3)    Création du poinçon secondaire avec valeur
Cette copie en cuivre va alors être remise au graveur pour qu’il vérifie la qualité de la copie et qu’il grave la faciale souhaitée (6 faciales différentes en 1907). Il peut aussi le modifier plus en « profondeur » s’il le souhaite (Cf ci-dessus avec les poinçons M1 et L2). Cette pièce de cuivre fixée sur un bloc d’acier et gravée d’une faciale précise est appelée poinçon secondaire avec valeur ou poinçon secondaire avec valeur servant d’original (Fig.7 et 8).



Fig.7 : Poinçon (secondaire) avec valeur servant d’original


Fig.8 : Photo du « poinçon de la Semeuse maigre 10 c » avec sa faciale unique
(Storch et Françon, Les timbres-poste au type Semeuse camée de 1907, tome 1, p27)

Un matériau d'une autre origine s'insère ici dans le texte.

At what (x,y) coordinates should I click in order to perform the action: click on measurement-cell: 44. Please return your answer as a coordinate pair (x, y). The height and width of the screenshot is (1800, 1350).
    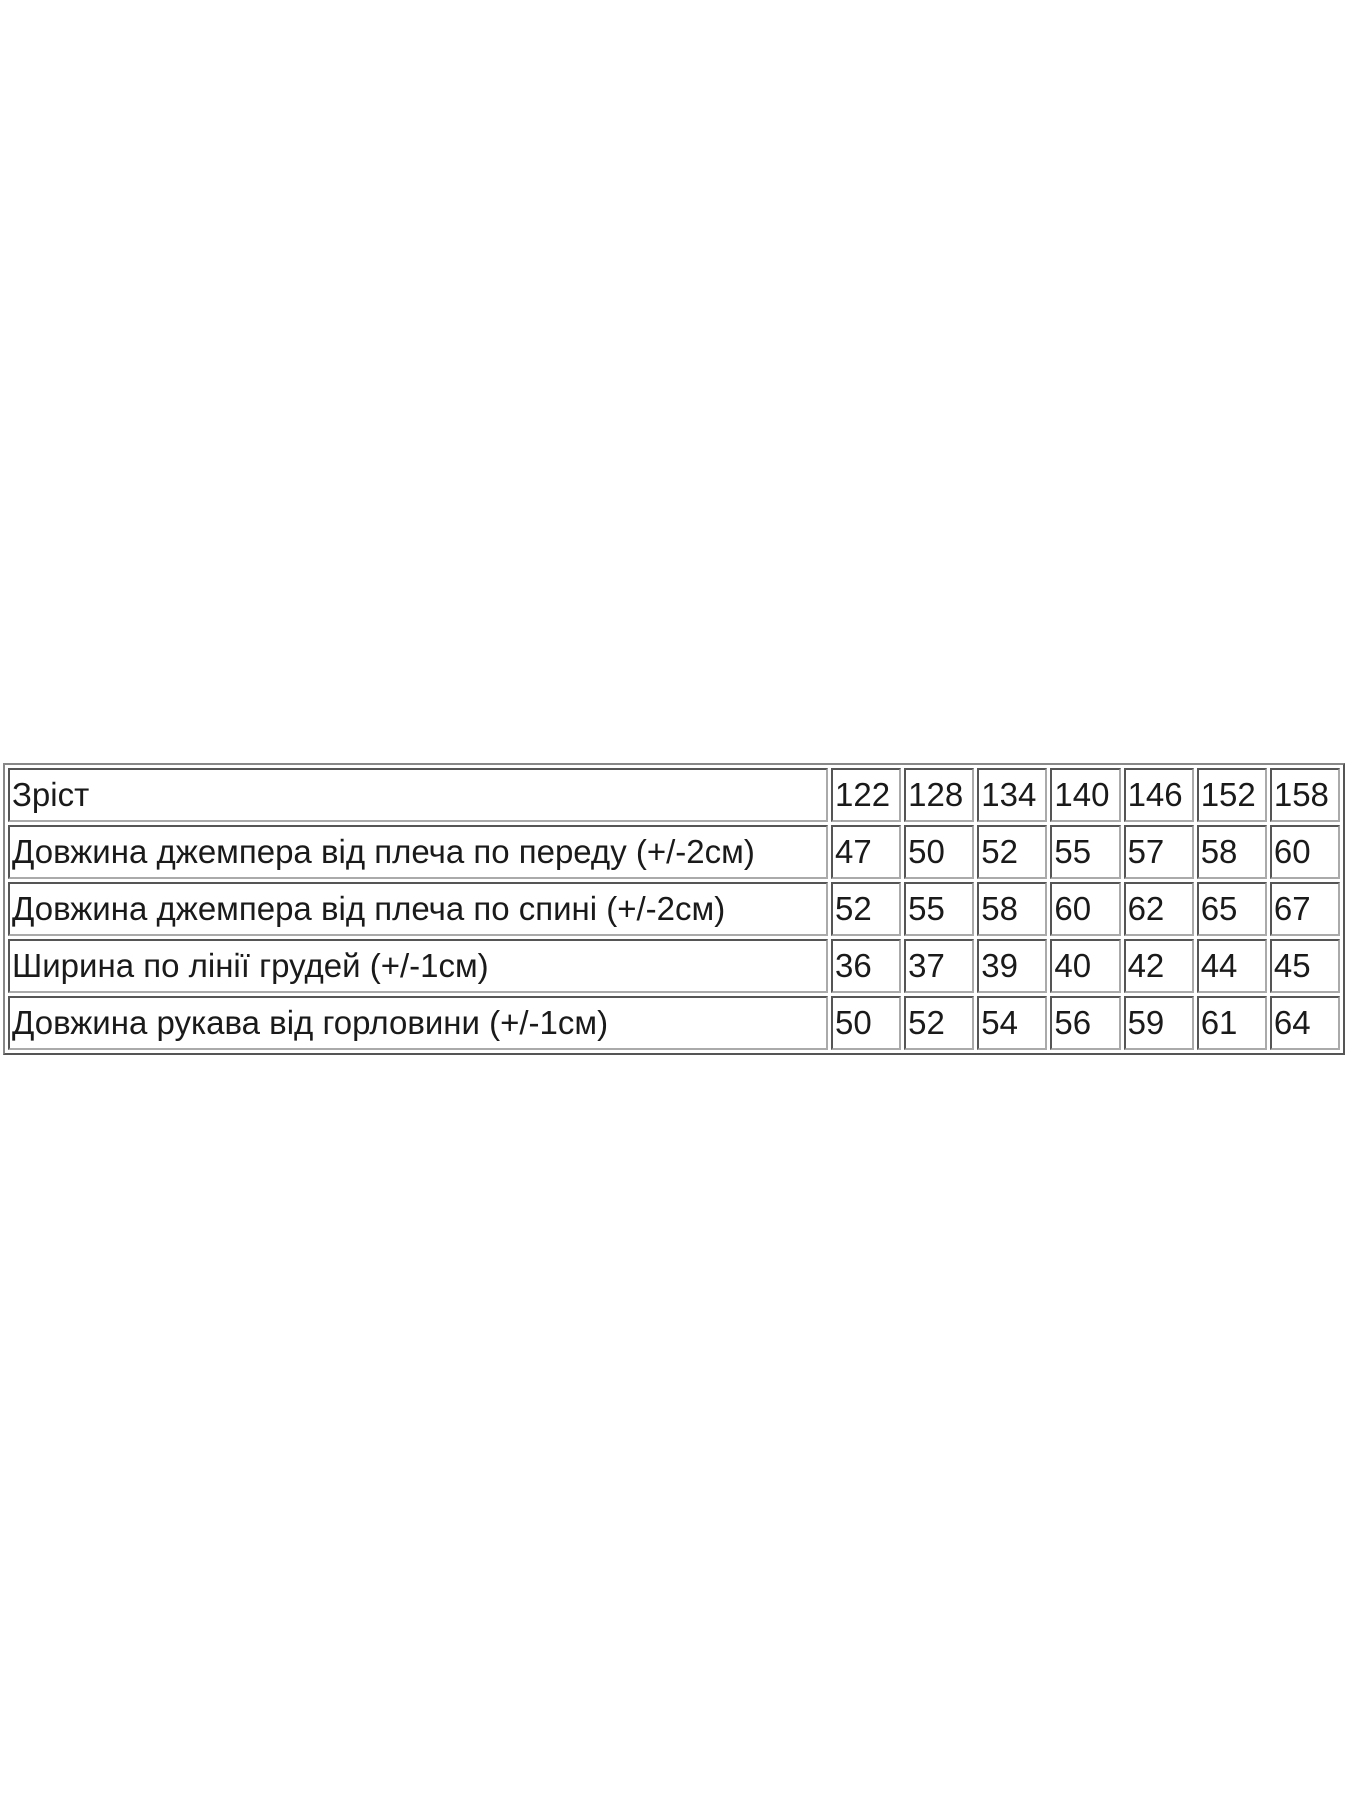
    Looking at the image, I should click on (1232, 966).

Théoriquement tous les timbres Semeuse camée avec cette faciale ont les particularités graphiques de ce poinçon. On parle alors d’un type car il correspond à un poinçon avec valeur bien précise, indépendamment de la couleur d’impression par la suite (Semeuse 137 verte puis 158 orange ou Semeuse 141 orange puis 160 rouge puis 191 rose …). La définition du mot type en philatélie sera traitée ultérieurement. La question est de savoir combien de poinçons avec valeur ont été réellement créés pour un timbre précis (Semeuse camée, Semeuse lignée, pasteur …) et une faciale précise (5c, 10c, 25c…). D’après Pierre de Lizeray dans « les poinçons Semeuses du musée postal » (1955, Vol I, p14) nombre de poinçons avec valeur ont été fondus une fois considérés comme inutilisables.